Vendor certifications may carry weight in some organizations regarding technology adoption by adding legitimacy to managers’ eyes. Evernote offers an end-user certification. Notion has a certified consultant certification for more complex enterprise use cases and deployments.
Evernote Teams promises two-step verification for added data security, plus in-note encryption on Mac and Windows. The plan also includes tools to maintain ownership over business data, centralized account administration and account history with detailed logs.
The Notion Business and Enterprise tiers offer Security Assertion Markup Language single sign-on and private team spaces. The Enterprise tier includes user provisioning (System for Cross-domain Identity Management), advanced security and control, and an audit log.
The decentralization of collaboration tools, even inside large companies, makes business sense in the remote work world. While these tools are promising, bottom-up adoption during the pandemic could be synonymous with shadow IT. However, the reality for many is that security and compliance teams have involvement in signing off on Notion or Evernote Teams within an organization.
In users’ eyes, integrations only improve today’s SaaS applications. A case in point is Slack or Microsoft Teams, which serve as a centralized communications hub for remote and hybrid teams. Each of these applications comes with a long list of app integrations.
Evernote Teams integrates with Google Workspace, Slack, Microsoft Teams and Salesforce, making it easier to share customer and project information across your team and the entire organization.
Notion integrates with popular SaaS tools, including GitHub, GitLab and Zoom, and also offers integrations from partners, such as Lucid Software, Cisco Webex and Typeform.
Platform scalability is a natural question for these platforms. Both Notion and Evernote Teams target smaller organizations, such as startups and teams inside large companies.

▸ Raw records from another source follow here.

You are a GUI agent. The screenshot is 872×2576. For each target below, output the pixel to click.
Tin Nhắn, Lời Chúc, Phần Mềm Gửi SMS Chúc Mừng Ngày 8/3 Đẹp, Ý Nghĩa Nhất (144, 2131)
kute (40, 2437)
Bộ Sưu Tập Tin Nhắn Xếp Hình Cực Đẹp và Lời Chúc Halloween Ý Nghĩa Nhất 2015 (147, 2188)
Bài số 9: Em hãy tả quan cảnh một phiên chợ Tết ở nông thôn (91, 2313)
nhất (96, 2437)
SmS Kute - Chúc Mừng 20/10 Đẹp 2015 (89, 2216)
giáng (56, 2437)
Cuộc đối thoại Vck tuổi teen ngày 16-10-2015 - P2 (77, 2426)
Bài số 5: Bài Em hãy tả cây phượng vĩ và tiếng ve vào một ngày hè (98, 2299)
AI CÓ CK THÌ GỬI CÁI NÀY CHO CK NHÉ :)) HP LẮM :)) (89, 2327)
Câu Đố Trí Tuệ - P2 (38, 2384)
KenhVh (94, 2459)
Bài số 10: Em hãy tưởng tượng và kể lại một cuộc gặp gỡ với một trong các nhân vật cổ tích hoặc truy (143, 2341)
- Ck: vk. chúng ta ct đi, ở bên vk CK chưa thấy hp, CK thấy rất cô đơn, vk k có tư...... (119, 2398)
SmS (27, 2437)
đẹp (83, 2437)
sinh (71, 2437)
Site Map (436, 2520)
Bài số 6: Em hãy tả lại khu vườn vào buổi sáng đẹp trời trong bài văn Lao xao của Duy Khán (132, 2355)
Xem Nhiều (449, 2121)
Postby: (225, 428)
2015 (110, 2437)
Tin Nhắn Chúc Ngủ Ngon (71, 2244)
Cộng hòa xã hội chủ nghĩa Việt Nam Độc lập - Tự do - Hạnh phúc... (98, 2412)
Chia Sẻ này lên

Prominent startups, including Buffer, Axios and Mixpanel, are all Notion customers, while larger enterprise customers, such as Capgemini and Match Group, focus their Notion deployments on teams and smaller business units. Notion Enterprise targets large customers with advanced security, user provisioning and analytics capabilities across internal teams and guest users.
Evernote, however, still seems focused on more team-based deployments, rather than larger, companywide ones.
The popularity of Evernote has been waning for the past few years, even before the pandemic. Many former Evernote champions have moved onto other platforms, such as Notion. On top of that, Evernote announced in November an acquisition agreement with app developer Bending Spoons, adding another layer of uncertainty about its future.
Adding another tool to the tech stack — and budget — will be a hard sell in 2023 as CFOs further question software spending. Even paying for Notion or Evernote Teams through expensing it to a departmental budget may invite additional scrutiny.
It’ll be interesting to see if either Notion or Evernote will release any ROI tools, like calculators, to support the inevitable CFO discussions as current and prospective customers review their software licensing and expenses.
Notion and Evernote Teams represent a much-needed rethinking of enterprise collaboration platforms. Each app is building upon its note-taking foundations to become viable team- and department-level collaboration platforms with the features and ease of use that remote teams now require. At the same time, neither tool is perfect. However, both platforms break from the legacy complexity of enterprise collaboration platforms that some organizations struggled with in the rush to remote work early in the pandemic.